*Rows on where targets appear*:
☆ ☆ ☆ ☆

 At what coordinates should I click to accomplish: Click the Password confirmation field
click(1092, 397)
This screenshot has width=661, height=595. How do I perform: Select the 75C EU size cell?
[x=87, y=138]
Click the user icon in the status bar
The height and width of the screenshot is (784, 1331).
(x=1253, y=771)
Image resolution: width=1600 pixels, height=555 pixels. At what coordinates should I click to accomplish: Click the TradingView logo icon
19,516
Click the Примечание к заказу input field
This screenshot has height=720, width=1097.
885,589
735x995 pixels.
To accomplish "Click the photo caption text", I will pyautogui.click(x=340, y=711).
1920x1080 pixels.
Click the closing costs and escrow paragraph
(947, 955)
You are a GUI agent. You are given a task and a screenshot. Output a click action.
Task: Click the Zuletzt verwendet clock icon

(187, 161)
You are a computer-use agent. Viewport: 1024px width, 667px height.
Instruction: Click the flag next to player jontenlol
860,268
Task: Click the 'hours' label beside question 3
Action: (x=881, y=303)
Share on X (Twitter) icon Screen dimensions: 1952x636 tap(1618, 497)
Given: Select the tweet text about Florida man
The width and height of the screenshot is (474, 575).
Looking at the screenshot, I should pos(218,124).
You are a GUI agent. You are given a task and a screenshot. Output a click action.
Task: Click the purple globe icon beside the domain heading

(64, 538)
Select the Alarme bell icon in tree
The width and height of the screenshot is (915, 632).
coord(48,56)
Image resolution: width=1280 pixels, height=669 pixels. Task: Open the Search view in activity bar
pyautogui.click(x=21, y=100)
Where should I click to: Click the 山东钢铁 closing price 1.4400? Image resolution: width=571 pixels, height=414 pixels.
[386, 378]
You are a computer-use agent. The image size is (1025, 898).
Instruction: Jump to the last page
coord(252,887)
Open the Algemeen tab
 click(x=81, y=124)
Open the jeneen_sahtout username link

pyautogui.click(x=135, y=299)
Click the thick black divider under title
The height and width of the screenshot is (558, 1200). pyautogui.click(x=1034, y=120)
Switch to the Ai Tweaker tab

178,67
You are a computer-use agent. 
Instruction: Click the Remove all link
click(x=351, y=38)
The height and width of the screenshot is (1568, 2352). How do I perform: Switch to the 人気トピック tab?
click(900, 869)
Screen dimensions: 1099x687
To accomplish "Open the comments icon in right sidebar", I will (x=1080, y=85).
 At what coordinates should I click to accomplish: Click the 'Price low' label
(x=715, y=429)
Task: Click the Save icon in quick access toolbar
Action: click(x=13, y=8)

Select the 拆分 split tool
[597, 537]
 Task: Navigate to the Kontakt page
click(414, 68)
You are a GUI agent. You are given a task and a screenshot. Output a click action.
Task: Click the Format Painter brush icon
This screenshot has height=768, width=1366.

☆ ☆ ☆ ☆

*What you need to do*: Reproduce the items starting at the line containing "Image resolution: width=1280" and ending after the line containing "click(414, 68)", including both of those lines.

*Result of this task*:
Image resolution: width=1280 pixels, height=669 pixels. Task: Open the Search view in activity bar
pyautogui.click(x=21, y=100)
Where should I click to: Click the 山东钢铁 closing price 1.4400? Image resolution: width=571 pixels, height=414 pixels.
[386, 378]
You are a computer-use agent. The image size is (1025, 898).
Instruction: Jump to the last page
coord(252,887)
Open the Algemeen tab
 click(x=81, y=124)
Open the jeneen_sahtout username link

pyautogui.click(x=135, y=299)
Click the thick black divider under title
The height and width of the screenshot is (558, 1200). pyautogui.click(x=1034, y=120)
Switch to the Ai Tweaker tab

178,67
You are a computer-use agent. 
Instruction: Click the Remove all link
click(x=351, y=38)
The height and width of the screenshot is (1568, 2352). How do I perform: Switch to the 人気トピック tab?
click(900, 869)
Screen dimensions: 1099x687
To accomplish "Open the comments icon in right sidebar", I will (x=1080, y=85).
 At what coordinates should I click to accomplish: Click the 'Price low' label
(x=715, y=429)
Task: Click the Save icon in quick access toolbar
Action: click(x=13, y=8)

Select the 拆分 split tool
[597, 537]
 Task: Navigate to the Kontakt page
click(414, 68)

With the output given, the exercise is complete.